Hinge loss is difficult to work with when the derivative is needed because the derivative will be a piece-wise function. max has one non-differentiable point in its solution, and thus the derivative has the same. This was a very prominent issue with non-separable cases of SVM (and a good reason to use ridge regression).
Here's a slide (Original source from Zhuowen Tu, apologies for the title typo):

Where hinge loss is defined as max(0, 1-v) and v is the decision boundary of the SVM classifier. More can be found on the Hinge Loss Wikipedia.
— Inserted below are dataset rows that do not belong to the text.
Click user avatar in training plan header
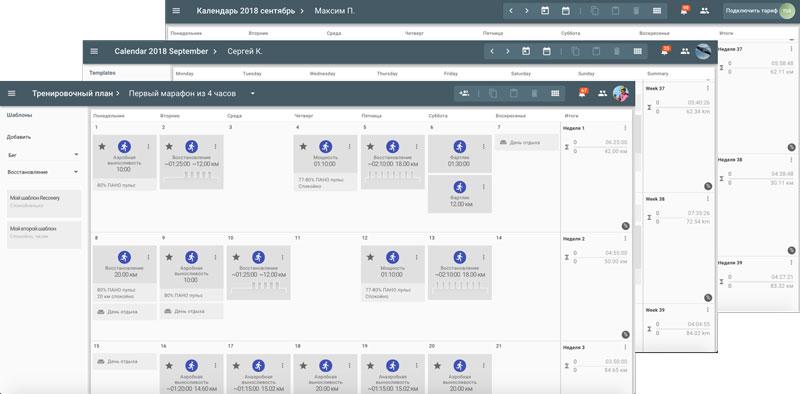 point(621,93)
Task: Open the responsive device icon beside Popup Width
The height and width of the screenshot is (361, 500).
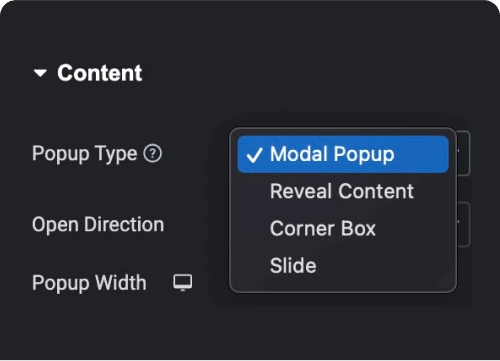Action: click(183, 283)
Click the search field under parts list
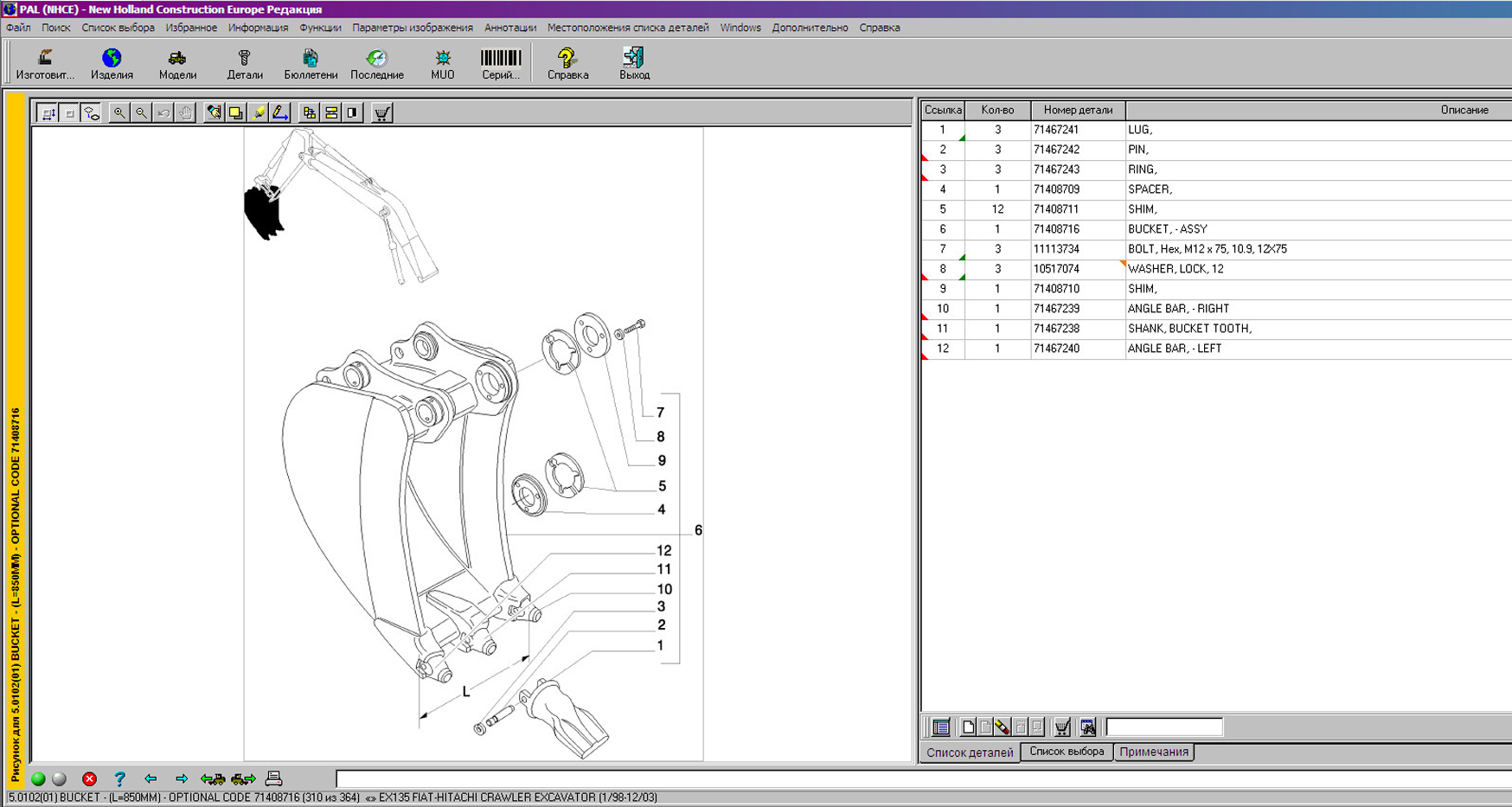1512x807 pixels. pyautogui.click(x=1163, y=727)
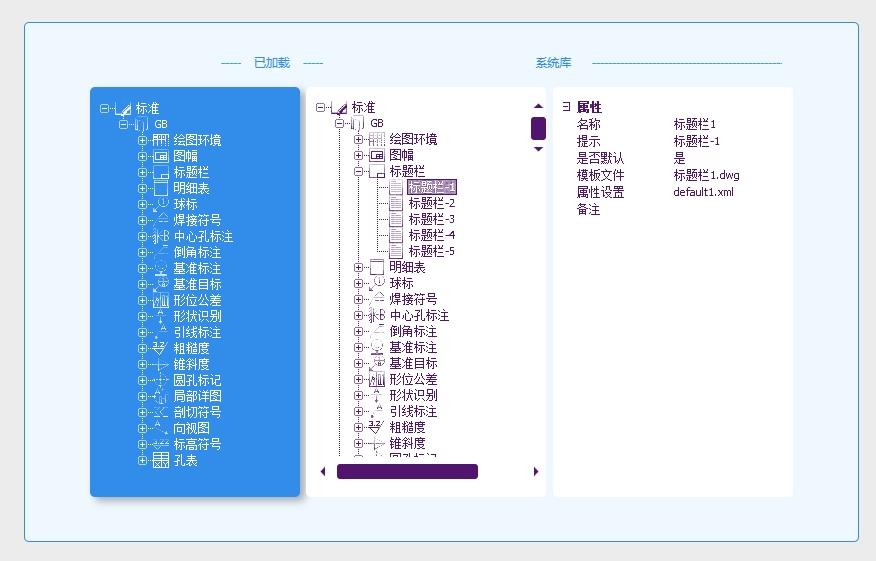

As for your equation: you can easily pick out the v of the equation, however without more context of those functions it's hard to say how to derive. Unfortunately I don't have access to the paper and cannot guide you any further...
I disagree with the earlier answer that this is difficult to calculate. If we have the function \begin{align*} \sum_{t\in\mathcal{T}} \max \{0, 1 - d(t) \, y(t, \theta)\} \end{align*} the gradient with respect to $\theta$ is \begin{align*} & \sum_{t\in\mathcal{T}}g(t) \\ & g(t) := \begin{cases} 0 & \text{ if }1 - d(t) y(t, \theta) < 0 \\ -d(t)\dfrac{\partial y}{\partial \theta} & \text{ otherwise} \\ \end{cases} \end{align*} Theoretically this is ok, it just means that the gradient is not continuous. However, the objective is still continuous assuming that $d$ and $y$ are both continuous.
In practice, it's not a problem either. Any automatic differentiation software (tensorflow, pytorch, jax) will handle something like this automatically and correctly.